• Task prompt: Copy each line of the records below that mentions the word "computer".

• Entries provided:

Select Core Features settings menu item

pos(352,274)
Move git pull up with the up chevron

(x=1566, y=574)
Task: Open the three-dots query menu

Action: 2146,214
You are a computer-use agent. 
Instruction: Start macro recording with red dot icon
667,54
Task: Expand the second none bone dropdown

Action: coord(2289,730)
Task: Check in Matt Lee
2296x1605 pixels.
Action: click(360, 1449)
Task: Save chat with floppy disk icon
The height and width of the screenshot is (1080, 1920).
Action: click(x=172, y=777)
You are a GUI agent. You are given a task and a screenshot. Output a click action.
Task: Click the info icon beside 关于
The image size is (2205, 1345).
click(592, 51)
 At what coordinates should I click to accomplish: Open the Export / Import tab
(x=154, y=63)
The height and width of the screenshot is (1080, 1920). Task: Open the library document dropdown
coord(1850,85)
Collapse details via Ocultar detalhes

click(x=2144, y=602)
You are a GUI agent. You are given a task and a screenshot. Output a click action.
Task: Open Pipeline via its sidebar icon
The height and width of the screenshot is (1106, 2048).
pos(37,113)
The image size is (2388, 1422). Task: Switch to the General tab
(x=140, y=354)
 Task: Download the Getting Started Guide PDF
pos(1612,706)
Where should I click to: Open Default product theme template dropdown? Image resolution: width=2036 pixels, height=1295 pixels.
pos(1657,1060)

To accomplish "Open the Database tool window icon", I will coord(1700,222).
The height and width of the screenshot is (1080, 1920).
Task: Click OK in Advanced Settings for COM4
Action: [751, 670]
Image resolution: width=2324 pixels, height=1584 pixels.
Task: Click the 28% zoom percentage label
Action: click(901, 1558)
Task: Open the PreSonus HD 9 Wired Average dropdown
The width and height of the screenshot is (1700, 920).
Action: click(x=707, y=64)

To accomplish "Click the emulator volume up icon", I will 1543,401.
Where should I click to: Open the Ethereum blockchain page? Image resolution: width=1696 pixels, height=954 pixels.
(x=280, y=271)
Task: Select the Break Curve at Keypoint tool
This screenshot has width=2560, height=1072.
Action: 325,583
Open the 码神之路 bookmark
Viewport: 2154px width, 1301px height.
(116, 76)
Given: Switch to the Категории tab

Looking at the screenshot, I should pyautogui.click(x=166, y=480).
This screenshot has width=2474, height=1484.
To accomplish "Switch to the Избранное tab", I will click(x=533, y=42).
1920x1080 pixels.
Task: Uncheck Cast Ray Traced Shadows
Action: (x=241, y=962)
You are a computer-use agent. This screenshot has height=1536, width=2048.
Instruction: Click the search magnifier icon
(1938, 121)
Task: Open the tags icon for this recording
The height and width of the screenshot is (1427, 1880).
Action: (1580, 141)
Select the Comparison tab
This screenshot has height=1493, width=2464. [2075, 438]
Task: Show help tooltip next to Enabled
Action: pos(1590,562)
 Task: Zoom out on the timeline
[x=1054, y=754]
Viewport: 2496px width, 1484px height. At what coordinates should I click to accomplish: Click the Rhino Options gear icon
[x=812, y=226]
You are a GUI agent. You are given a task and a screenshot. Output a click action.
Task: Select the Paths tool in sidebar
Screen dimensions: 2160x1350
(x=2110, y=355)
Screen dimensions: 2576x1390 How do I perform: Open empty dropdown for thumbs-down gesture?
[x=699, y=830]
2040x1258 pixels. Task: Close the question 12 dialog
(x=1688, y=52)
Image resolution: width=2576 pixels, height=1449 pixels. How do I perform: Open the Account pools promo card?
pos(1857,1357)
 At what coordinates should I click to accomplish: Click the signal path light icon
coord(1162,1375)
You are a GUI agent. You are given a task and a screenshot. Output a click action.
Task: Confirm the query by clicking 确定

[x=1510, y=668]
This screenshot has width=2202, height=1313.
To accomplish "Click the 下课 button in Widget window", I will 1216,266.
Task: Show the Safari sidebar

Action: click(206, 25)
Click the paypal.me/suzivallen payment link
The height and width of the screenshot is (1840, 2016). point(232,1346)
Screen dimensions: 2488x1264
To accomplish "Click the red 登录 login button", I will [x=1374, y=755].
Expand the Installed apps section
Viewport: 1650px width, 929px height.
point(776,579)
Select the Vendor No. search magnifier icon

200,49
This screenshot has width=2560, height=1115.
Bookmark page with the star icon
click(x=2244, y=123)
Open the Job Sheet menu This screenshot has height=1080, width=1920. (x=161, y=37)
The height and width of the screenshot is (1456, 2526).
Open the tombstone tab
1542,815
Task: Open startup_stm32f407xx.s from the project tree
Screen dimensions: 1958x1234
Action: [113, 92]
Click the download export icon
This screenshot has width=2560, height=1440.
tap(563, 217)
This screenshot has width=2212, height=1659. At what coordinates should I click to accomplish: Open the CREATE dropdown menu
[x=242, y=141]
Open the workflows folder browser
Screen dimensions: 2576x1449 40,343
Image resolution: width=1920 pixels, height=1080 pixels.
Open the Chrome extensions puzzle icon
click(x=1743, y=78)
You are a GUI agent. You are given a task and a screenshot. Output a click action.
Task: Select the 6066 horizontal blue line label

• Answer box:
You are a computer-use agent. 
You are a computer-use agent. This screenshot has height=1536, width=2048.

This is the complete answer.